Records shown:

^^^^^^^^

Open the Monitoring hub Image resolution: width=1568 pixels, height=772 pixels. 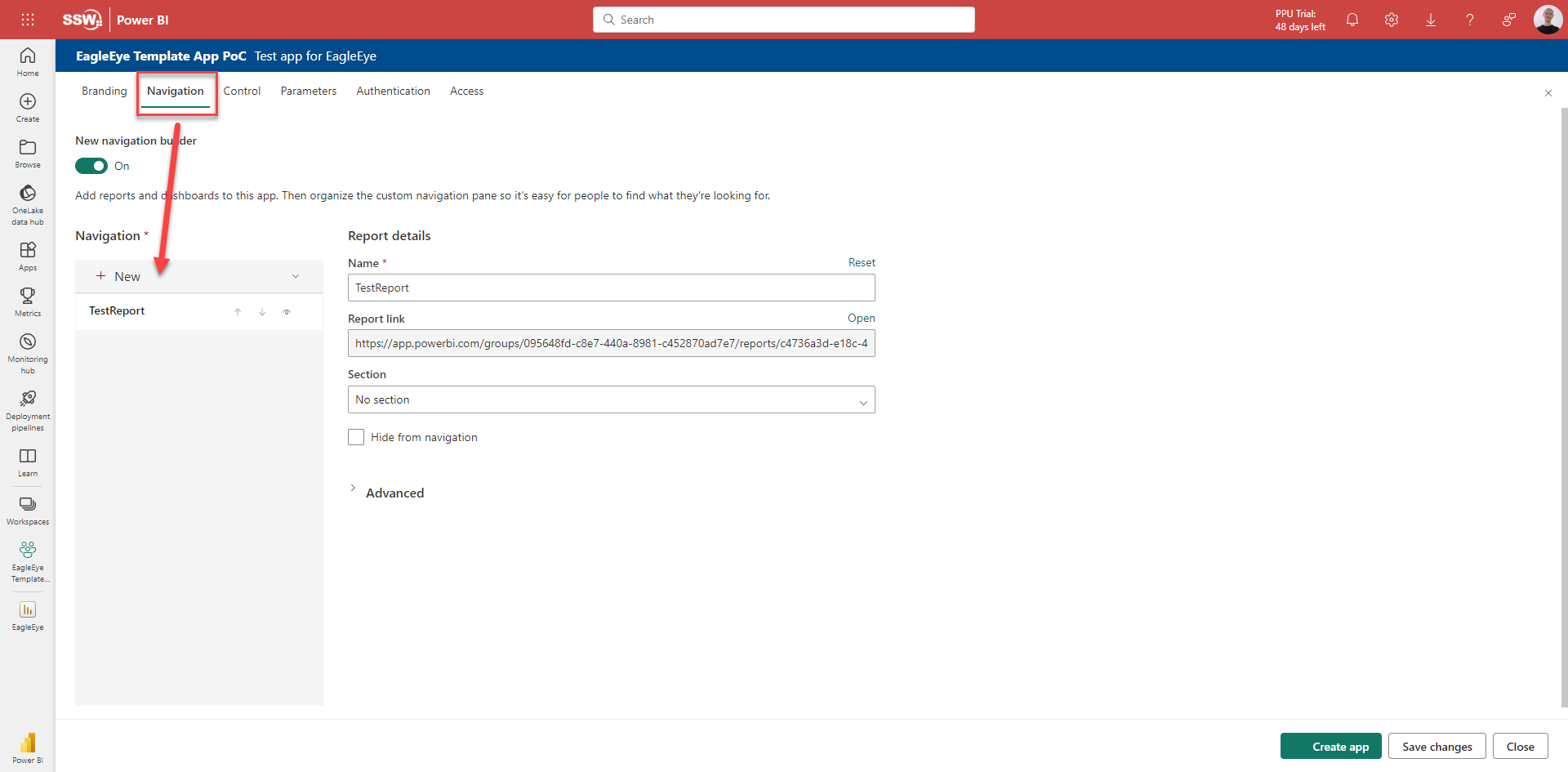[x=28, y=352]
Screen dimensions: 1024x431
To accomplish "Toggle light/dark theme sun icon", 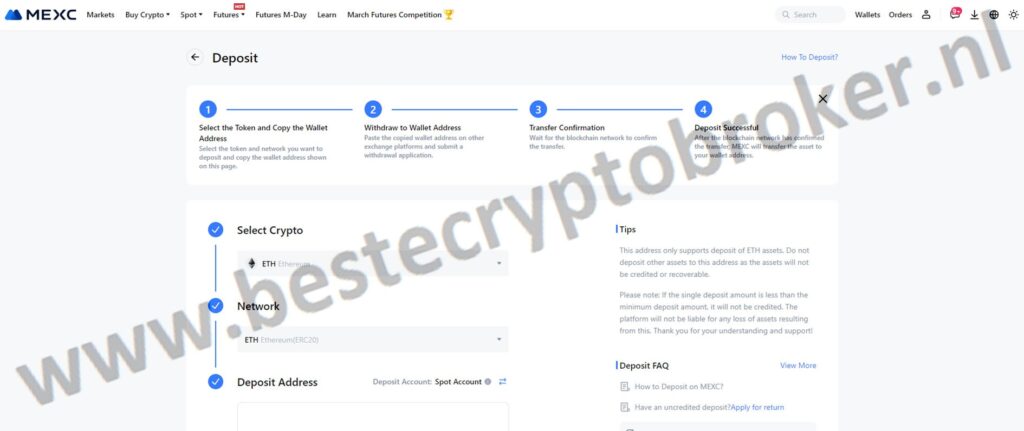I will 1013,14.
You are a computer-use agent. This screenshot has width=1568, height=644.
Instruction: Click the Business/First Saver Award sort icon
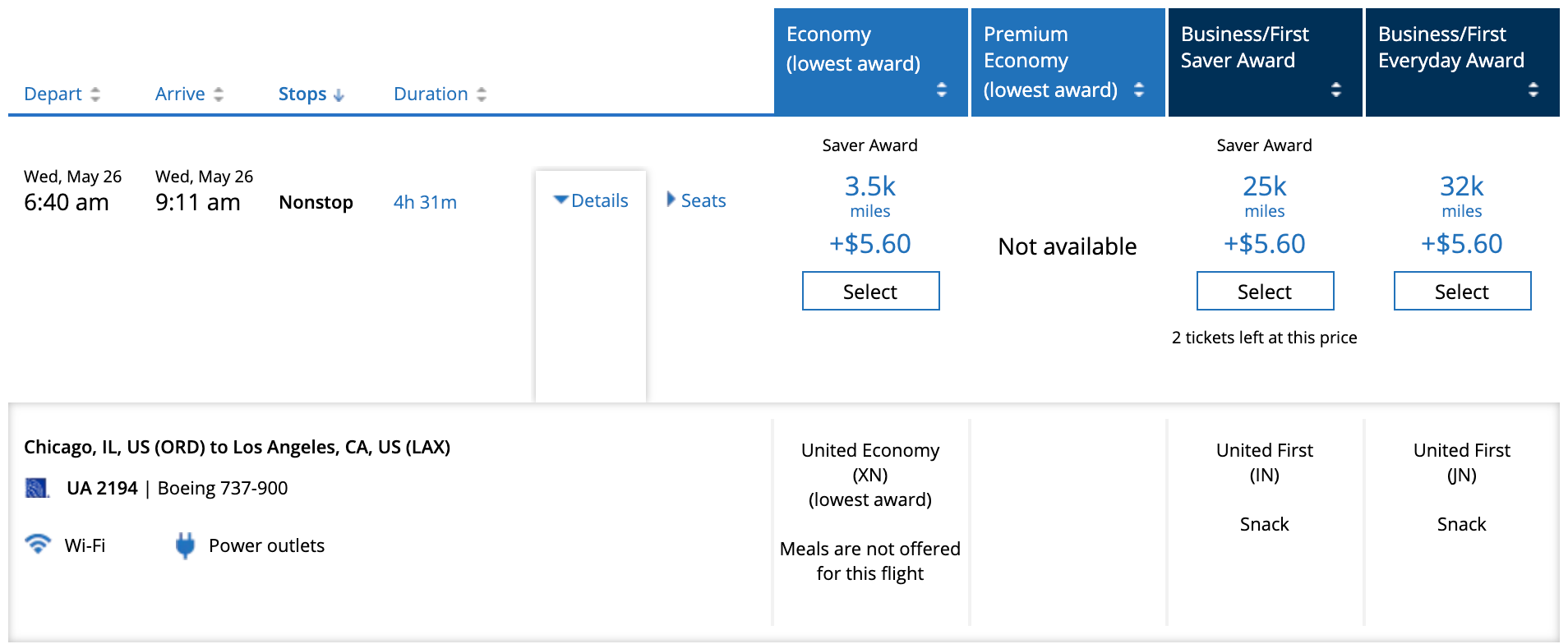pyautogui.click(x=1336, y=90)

^^^^^^^^

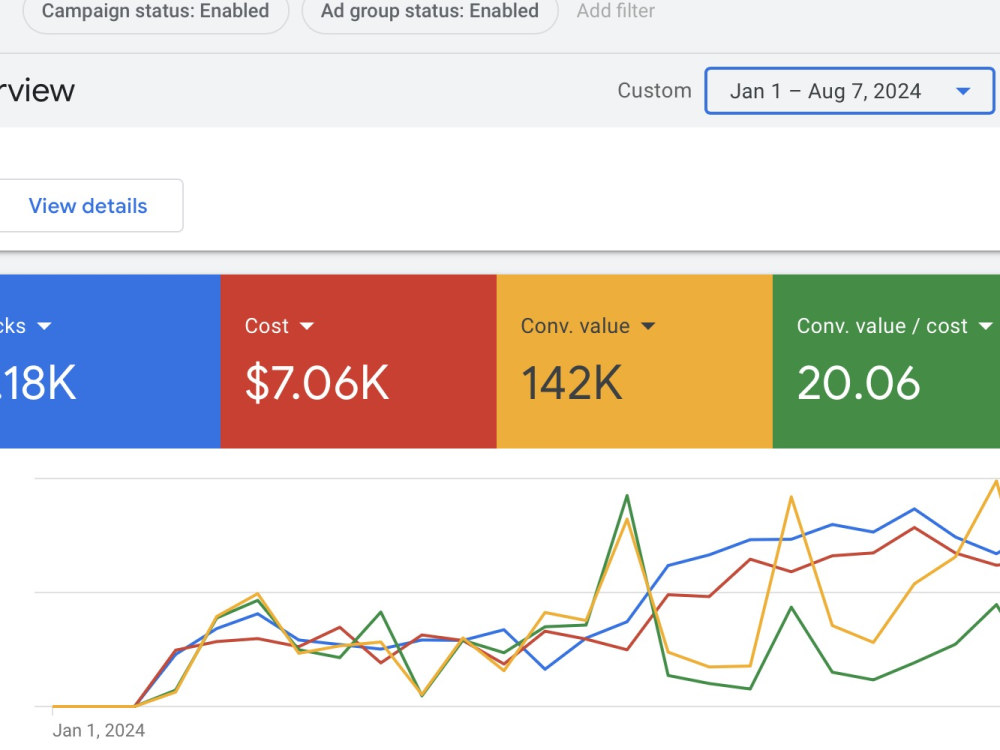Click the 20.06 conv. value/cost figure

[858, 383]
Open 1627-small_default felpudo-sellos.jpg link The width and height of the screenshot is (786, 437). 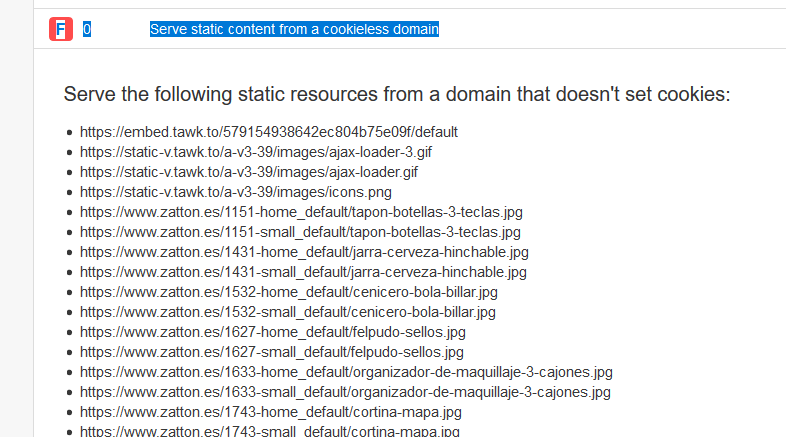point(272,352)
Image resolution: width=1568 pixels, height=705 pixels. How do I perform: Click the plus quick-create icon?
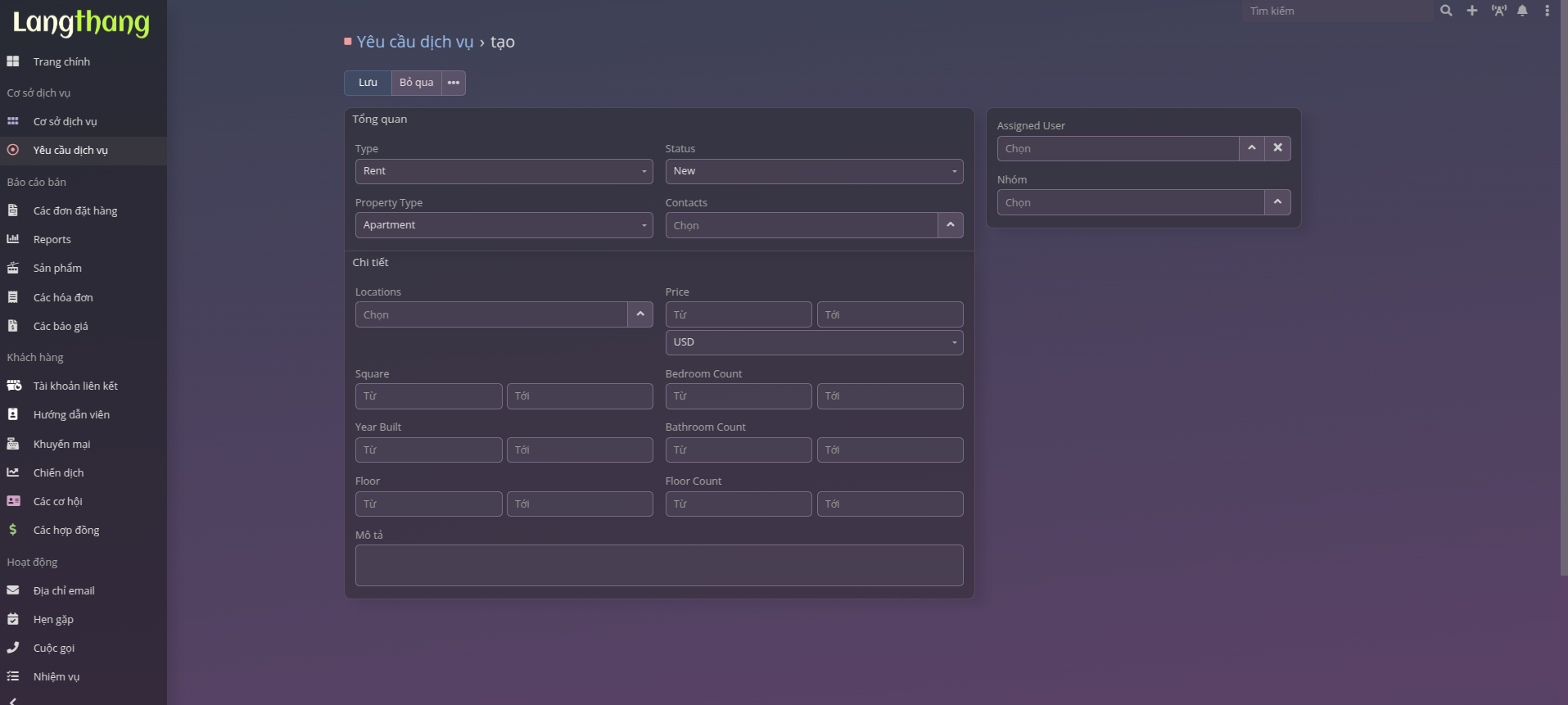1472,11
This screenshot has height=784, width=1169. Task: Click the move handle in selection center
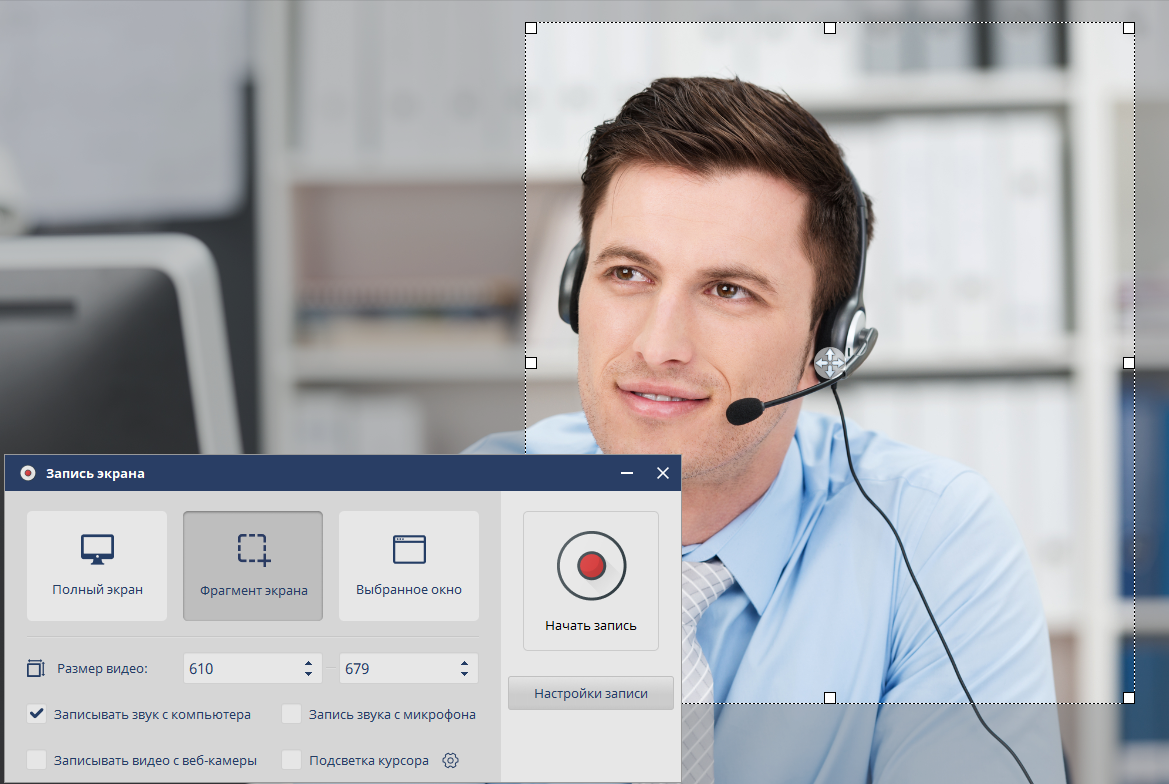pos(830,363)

^^^^^^^^

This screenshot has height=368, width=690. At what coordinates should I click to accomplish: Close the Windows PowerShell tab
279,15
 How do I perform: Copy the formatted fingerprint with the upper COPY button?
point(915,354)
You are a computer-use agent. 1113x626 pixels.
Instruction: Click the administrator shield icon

^^^^^^^^

Brief: Rewrite the records between the line containing "Image resolution: width=1568 pixels, height=705" and the line containing "pos(830,363)", inclusive, replacing "move handle" with "drag handle" and leaving everything else unchanged. Omit the pictures from your answer.

Answer in full:
Image resolution: width=1568 pixels, height=705 pixels. How do I perform: Click the plus quick-create icon?
1472,11
This screenshot has height=784, width=1169. Task: Click the drag handle in selection center
pos(830,363)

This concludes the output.